Les résultats préliminaires d’une étude montrent qu’un médicament expérimental pour la perte de poids peut faire perdre le double du poids des médicaments basés uniquement sur la semaglutide, déjà considérés comme « miraculeux » et capables de faire perdre des dizaines de kilogrammes aux patients. Voici comment fonctionne le nouveau médicament oral appelé amicrétine.

Un nouveau médicament expérimental pour la perte de poids semble avoir une efficacité double par communiqué à ceux basés uniquement sur la semaglutide, déjà considérés comme « miraculeux » et capables de faire perdre des dizaines de kilogrammes aux patients. Ce médicament, appelé amicrétine, est encore plus intéressant car il ne nécessite pas d’injections hebdomadaires, mais une simple pilule à prendre quotidiennement. De plus, les effets secondaires constatés jusqu’à présent sont similaires à ceux des autres agonistes du peptide 1 similaire au glucagon (GLP-1), des médicaments conçus pour lutter contre le diabète de type 2 et qui se sont révélés extrêmement précieux dans la lutte contre l’obésité. Le nouveau médicament expérimental, en plus d’imiter l’action de l’hormone intestinale qui induit la satiété, imite également une autre hormone appelée amyline ; c’est la synergie de ces principes actifs qui rend l’amicrétine si efficace pour favoriser la perte de poids.

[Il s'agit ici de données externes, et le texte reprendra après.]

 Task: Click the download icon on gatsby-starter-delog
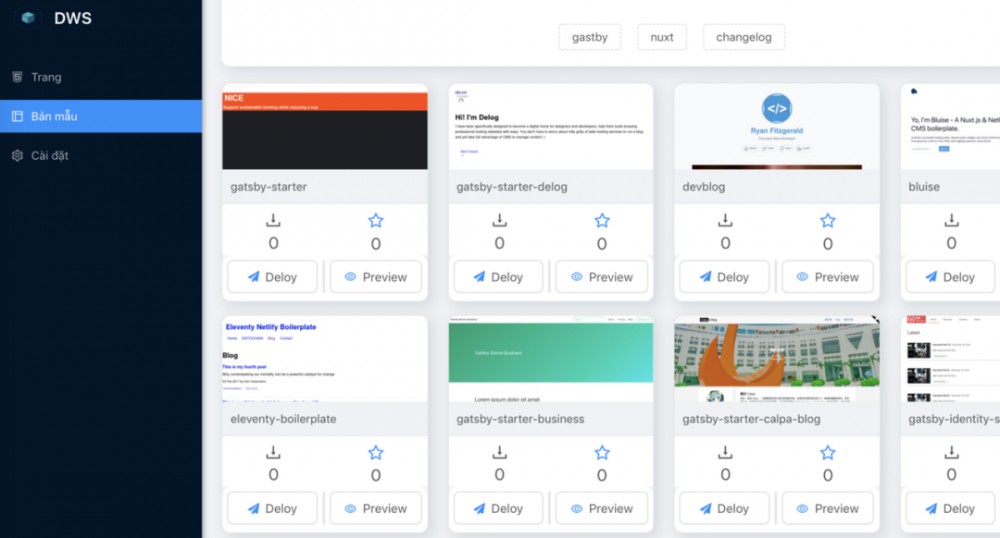(x=500, y=220)
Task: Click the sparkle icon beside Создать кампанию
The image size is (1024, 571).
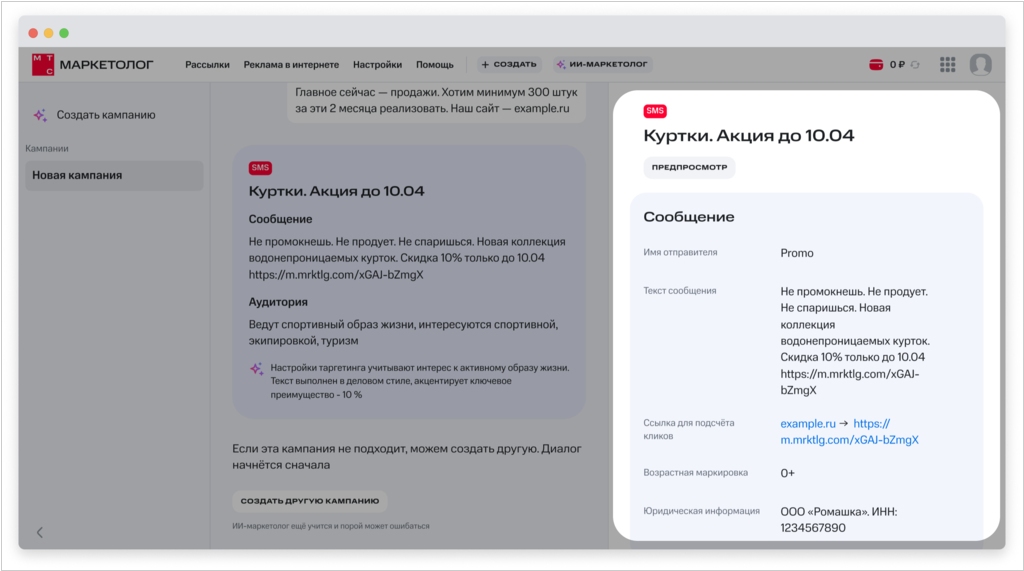Action: click(x=40, y=115)
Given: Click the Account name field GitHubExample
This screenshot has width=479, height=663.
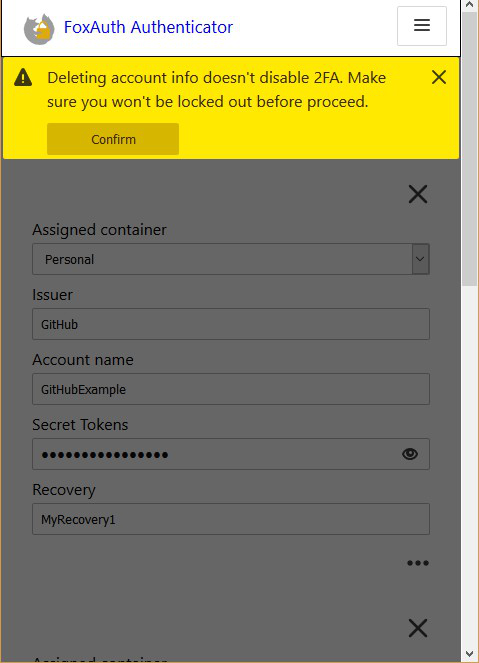Looking at the screenshot, I should 231,389.
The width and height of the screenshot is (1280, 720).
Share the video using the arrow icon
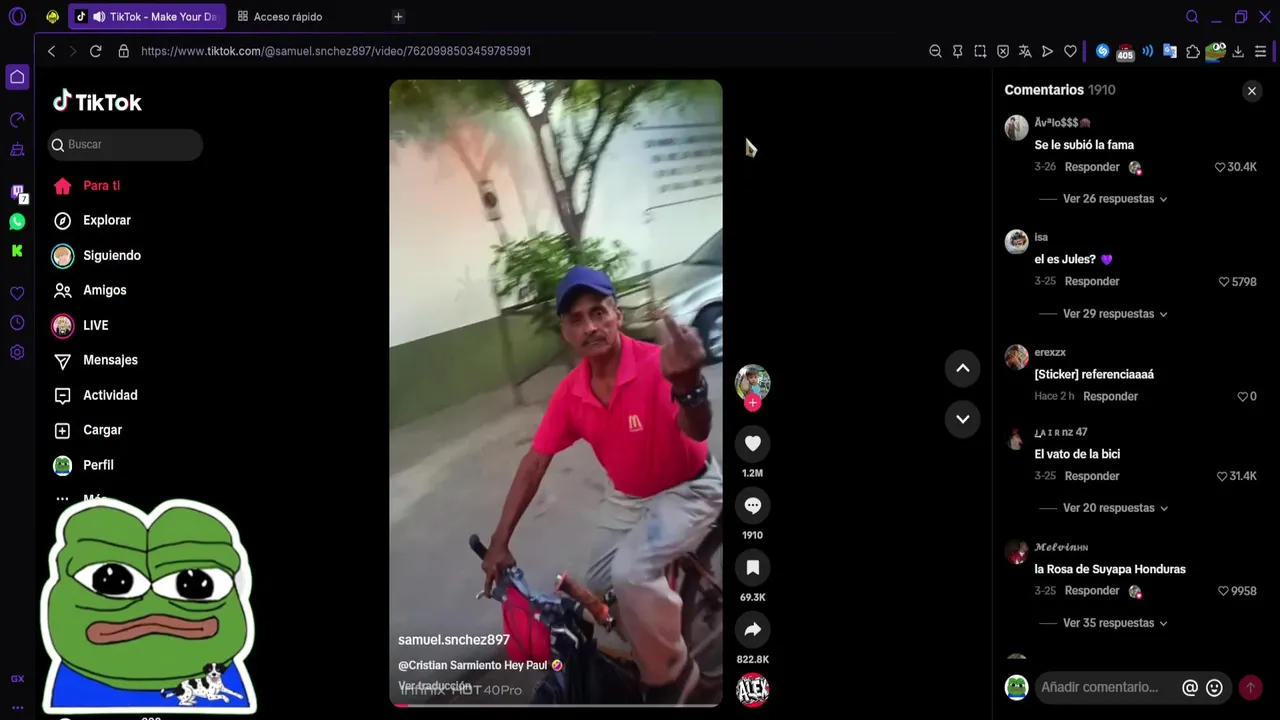tap(752, 630)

C’est le géant pharmaceutique danois Novo Nordisk, déjà producteur du Wegovy basé sur la semaglutide mentionnée précédemment, l’un des médicaments anti-obésité les plus performants sur le marché, qui a développé et testé ce nouveau médicament expérimental pour la perte de poids. Il est intéressant de noter qu’en 2023, selon les communiqués financiers de l’entreprise nord-européenne, ce médicament a généré un chiffre d’affaires de 4,6 milliards de dollars. La demande a été si élevée que Novo Nordisk a eu du mal à suivre, mais l’entreprise renforce actuellement sa capacité de production pour répondre à la demande croissante. Si le nouveau médicament avait effectivement la capacité suggérée par les données préliminaires, on peut imaginer un succès encore plus grand, étant donné qu’il s’agit d’une pilule à prendre par voie orale. Ce n’est pas un hasard si l’annonce des premières données a été accueillie avec enthousiasme par le marché, faisant grimper le cours des actions (plus de 8 %) et portant la capitalisation de l’entreprise à près de 610 milliards de dollars, plus que Tesla.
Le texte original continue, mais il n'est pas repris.